Une commune sous le choc
Fleurance, une commune où « tout le monde se connaît ». « Je suis toute retournée, ça fait plusieurs jours que je ne dors pas », dit cette femme de 57 ans, habitante de Fleurance. Timéo Barbeaux, 18 ans, est lui aussi « triste et choqué » ; le jeune boulanger avait participé à une battue samedi aux côtés d’autres habitants, raconte-t-il à l’AFP.
Un corps « porteur de vêtements similaires » à ceux de Lyhanna, selon le parquet d’Agen, a été retrouvé jeudi en début d’après-midi par les gendarmes dans un silo d’une exploitation agricole, près du village de Puycasquier, mais une autopsie devra le confirmer.
Colère et incompréhension
La gendarmerie bloquait la route à la sortie de Puycasquier jeudi en fin d’après-midi, ainsi que d’autres routes adjacentes serpentant entre les champs et menant à Fleurance. Stéphane, 65 ans (il n’a pas souhaité donner son nom de famille), craignait le pire pour Lyhanna ; « c’est horrible pour les parents, c’est à eux que je pense ». « Je pense aussi que si la justice avait mieux fait son boulot, c’est un drame qui aurait peut-être pu être évité », ajoute-t-il, très ému.
À Fleurance, bourgade de 6 000 habitants, le calme des rues en cette fin de journée pluvieuse peine à masquer la colère qui gronde. Le principal suspect, un homme de 41 ans placé en détention provisoire, est visé par plusieurs autres plaintes.

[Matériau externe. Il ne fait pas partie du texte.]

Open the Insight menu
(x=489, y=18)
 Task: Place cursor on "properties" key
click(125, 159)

Depuis le début de la semaine, des révélations sur ses antécédents ont tracé un profil inquiétant, avec plusieurs signalements ou plaintes, notamment pour viol sur mineure. « Il y a longtemps que cet homme aurait dû avoir des problèmes », déplore Françoise Tison, retraitée de 63 ans, elle aussi en colère et qui espère que le suspect sera « puni ».

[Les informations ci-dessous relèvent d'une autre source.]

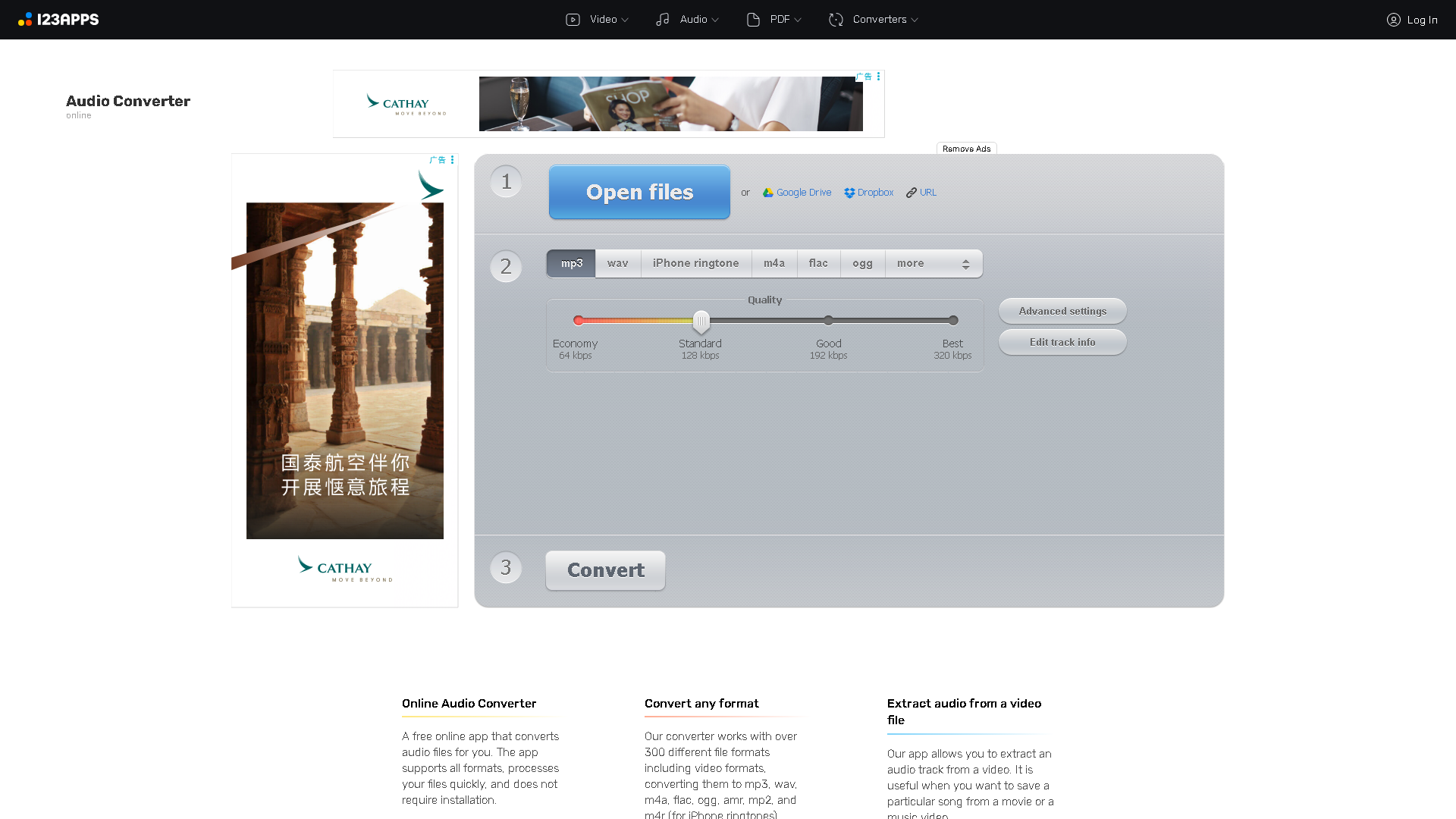Click the PDF document icon in navbar
Viewport: 1456px width, 819px height.
pos(752,19)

Cette habitante redoutait de ne pas revoir Lyhanna « vivante après six jours » : « un enfant c’est innocent, on ne doit pas toucher à un enfant », dit-elle, au bord des larmes.
« La rage »
À la terrasse du Café du centre, Romain, 34 ans, et Audrey, 28 ans, habitants de la ville voisine d’Agen (ils n’ont pas souhaité donner leurs noms de famille), sont eux aussi « en colère et dans l’incompréhension ». Derrière eux, l’avis de disparition de Lyhanna est encore placardé à la porte du café. « Quand on entend tout le parcours » du suspect, « ça donne la rage », dit Romain, devant sa bière.

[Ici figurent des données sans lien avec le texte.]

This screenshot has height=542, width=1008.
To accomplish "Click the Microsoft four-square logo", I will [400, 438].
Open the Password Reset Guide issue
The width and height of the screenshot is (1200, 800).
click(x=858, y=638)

Audrey regrette aussi une « récupération » du drame par les politiques. Romain trouve lui « dégueulasse » de voir « les politiques qui renvoient la balle sur les magistrats, les magistrats qui renvoient la balle sur les gendarmes », et dénonce le manque de moyens de la justice. Jeunes parents, ils ont peur pour leurs enfants, ne pensant pas que « ça arriverait ici, à 50 km d’Agen, dans un petit village, une petite ville comme ça avec une personne que la petite fille connaissait, que les parents connaissaient », s’émeut Audrey.